-- Work required --
Check the material that follows for the word "will" and say how many lines contain it, with no other words.

-- Supplied information --
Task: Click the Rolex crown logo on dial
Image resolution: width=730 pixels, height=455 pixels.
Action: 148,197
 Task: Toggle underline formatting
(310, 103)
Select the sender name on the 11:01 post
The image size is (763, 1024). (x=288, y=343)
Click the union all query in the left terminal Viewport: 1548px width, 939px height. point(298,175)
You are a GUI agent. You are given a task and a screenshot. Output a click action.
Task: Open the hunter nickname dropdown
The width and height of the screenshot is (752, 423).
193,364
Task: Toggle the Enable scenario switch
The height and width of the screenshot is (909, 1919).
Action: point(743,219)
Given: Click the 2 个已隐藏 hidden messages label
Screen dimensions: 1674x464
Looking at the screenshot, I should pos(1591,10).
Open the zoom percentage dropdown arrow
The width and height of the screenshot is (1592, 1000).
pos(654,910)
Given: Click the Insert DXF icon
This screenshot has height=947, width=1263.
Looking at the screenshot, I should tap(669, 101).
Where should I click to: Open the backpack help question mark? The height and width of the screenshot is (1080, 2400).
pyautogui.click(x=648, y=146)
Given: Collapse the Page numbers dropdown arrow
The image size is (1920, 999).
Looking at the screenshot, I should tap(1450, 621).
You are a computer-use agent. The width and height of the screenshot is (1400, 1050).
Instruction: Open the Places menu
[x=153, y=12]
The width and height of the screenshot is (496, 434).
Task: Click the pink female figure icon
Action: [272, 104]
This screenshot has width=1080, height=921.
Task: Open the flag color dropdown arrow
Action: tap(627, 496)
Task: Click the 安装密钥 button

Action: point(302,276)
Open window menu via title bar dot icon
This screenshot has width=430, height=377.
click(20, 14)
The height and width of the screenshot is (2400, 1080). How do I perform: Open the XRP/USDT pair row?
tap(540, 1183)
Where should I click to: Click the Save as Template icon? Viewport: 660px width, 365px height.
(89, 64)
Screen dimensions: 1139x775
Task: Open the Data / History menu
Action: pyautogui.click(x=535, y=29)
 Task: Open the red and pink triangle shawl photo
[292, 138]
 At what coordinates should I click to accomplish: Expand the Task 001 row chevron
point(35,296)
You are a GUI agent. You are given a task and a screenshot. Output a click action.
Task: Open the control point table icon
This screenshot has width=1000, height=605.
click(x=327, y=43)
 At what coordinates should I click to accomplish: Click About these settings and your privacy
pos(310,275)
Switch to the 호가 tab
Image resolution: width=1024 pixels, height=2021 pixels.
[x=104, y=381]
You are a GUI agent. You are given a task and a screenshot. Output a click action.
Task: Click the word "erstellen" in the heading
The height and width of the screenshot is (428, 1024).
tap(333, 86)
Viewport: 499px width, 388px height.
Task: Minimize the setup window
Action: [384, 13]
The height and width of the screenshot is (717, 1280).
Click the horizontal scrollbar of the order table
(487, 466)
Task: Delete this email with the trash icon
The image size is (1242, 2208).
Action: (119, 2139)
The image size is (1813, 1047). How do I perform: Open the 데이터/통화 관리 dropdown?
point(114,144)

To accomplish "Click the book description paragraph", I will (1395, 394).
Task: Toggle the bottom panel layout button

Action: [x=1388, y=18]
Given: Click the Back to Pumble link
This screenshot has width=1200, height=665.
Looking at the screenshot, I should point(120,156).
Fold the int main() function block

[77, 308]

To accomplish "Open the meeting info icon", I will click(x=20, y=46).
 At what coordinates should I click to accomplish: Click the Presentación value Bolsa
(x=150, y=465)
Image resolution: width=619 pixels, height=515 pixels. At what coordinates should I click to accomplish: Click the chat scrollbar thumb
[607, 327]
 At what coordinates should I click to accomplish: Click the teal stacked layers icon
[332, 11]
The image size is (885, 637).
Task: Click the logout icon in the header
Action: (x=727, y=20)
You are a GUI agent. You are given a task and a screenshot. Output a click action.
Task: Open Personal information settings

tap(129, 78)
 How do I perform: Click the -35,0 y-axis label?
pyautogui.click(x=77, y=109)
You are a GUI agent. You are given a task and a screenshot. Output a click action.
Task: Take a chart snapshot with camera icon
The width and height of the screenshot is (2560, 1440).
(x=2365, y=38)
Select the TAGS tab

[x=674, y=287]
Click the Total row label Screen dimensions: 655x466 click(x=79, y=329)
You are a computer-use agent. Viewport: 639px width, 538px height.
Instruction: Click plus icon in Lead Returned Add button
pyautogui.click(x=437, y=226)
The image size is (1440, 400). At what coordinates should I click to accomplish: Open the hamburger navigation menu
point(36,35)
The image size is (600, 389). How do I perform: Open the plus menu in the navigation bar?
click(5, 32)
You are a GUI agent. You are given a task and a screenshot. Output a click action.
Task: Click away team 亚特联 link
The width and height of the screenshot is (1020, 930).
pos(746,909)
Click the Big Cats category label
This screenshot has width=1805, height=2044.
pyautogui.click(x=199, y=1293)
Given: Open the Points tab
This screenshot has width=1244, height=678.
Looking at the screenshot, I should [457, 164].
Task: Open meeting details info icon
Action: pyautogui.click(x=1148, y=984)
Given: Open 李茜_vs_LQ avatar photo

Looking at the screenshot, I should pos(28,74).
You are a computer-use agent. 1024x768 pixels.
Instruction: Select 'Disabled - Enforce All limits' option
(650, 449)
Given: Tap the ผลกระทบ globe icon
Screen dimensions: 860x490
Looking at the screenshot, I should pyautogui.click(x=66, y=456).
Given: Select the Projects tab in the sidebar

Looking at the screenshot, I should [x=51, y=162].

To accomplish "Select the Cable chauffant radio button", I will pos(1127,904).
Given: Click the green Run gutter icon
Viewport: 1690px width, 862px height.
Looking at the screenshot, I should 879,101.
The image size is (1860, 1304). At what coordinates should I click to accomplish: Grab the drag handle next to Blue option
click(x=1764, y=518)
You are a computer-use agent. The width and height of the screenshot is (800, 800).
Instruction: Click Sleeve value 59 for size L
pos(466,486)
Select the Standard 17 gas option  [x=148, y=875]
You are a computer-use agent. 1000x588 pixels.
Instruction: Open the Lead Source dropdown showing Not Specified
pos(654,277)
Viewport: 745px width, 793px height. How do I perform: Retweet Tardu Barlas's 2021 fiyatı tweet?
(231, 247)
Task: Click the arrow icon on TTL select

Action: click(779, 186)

-- Response below --
3